Just as mothers who stay at home (SAHMs) hate for their role to be diminished, mothers who have jobs outside the home don't want their efforts to be viewed as less than they are.
The media frequently call SAHMs "full-time moms." But even though I spend approximately 40 hours per week at an office, I'm no less of a full-time mom. I'm there reigning in my mental wanderer when a flyer, a print on the wall, the dog, or an empty envelope distracts him during homework. I'm there at doctors' offices, which we've seen many of since Dylan was diagnosed. And I'm not only there at the Cub Scout den meetings - I'm there in uniform as the official den leader.
When I am working, I try to put 100% into my professional responsibilities. That is, until I remember that I haven't added the latest doctor's office appointment to Outlook. Or until my mind wanders to try to figure out when we are going to pick up a present to bring to Saturday's birthday party. Or until I recall a new ADHD treatment/compelling parent story/potential tutoring option that I wanted to look up. There are days that I feel so distracted by all of these thoughts and concerns that I wonder if I have ADHD (I don't).
It actually makes me feel jealous of the SAHMs. I don't want to. I know that it can be equally hard to be there all the time. To not be able to escape it and focus on something else. But it does seem to open up more options.
I hear frequent tales of parents pulling their ADHD kids out of school so they can homeschool them. I don't even know how I feel about homeschooling in general and I think I would be terrible at it in specific, yet...I can't help but wish it were an option on the table. Or even that I had more time to work with Dylan after school instead of even having to consider hiring a tutor.

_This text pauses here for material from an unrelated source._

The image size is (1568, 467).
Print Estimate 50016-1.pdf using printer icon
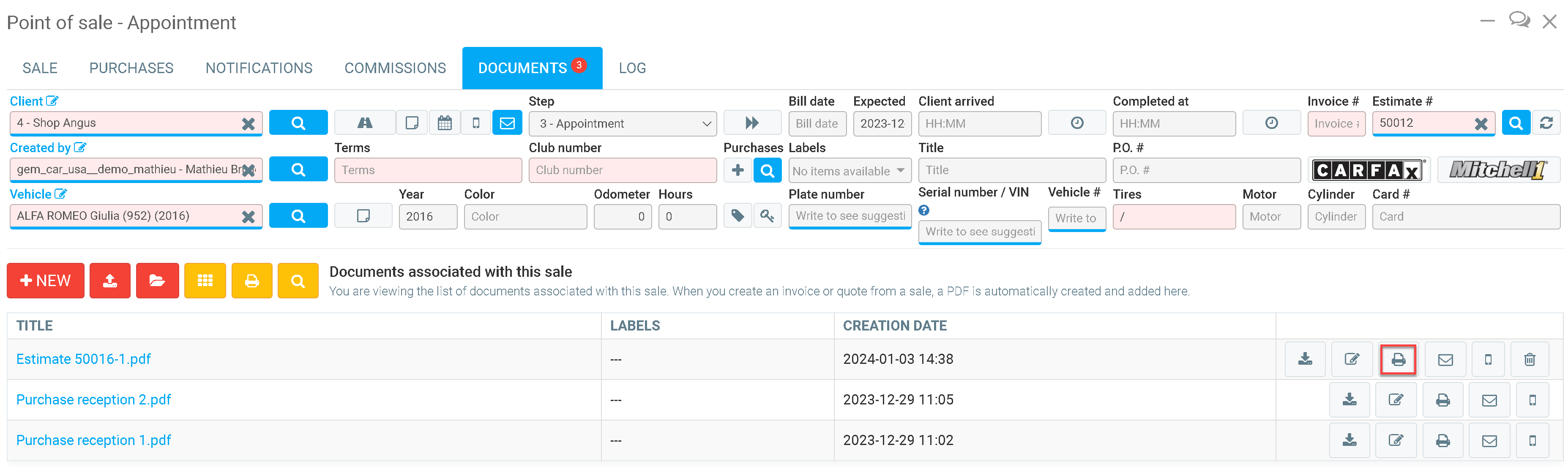(x=1398, y=359)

And besides all that, none of the above even leaves room to consider me. What I might or might not want to do to nourish me. Surely, searching for "me time" is not something that only working parents struggle with, but at least in theory, SAHMs (the ones who don't homeschool) have the hours that kids are at school to at least consider some of their own needs.
I am not trying to purport a position that one is better or worse. Both positions (really all positions since I haven't even touched on WAHMs) have their pluses and minuses. I'm only speaking for working moms who struggle to get it all done. Work, homework, the breadth of health needs, and even the "extras" like Cub Scouts. It's like a road race but the finish line keeps getting pushed further and further back.
I understand your struggle. I work full-time from home so it's sort of the best and worst of both worlds. But I can't imagine trying to do it all from an office or while juggling tasks that I can't do when it's more convenient (as I do most work at night).
ReplyDeleteThe me-time issue remains, though. I have feeling all parents have to sacrifice on that one.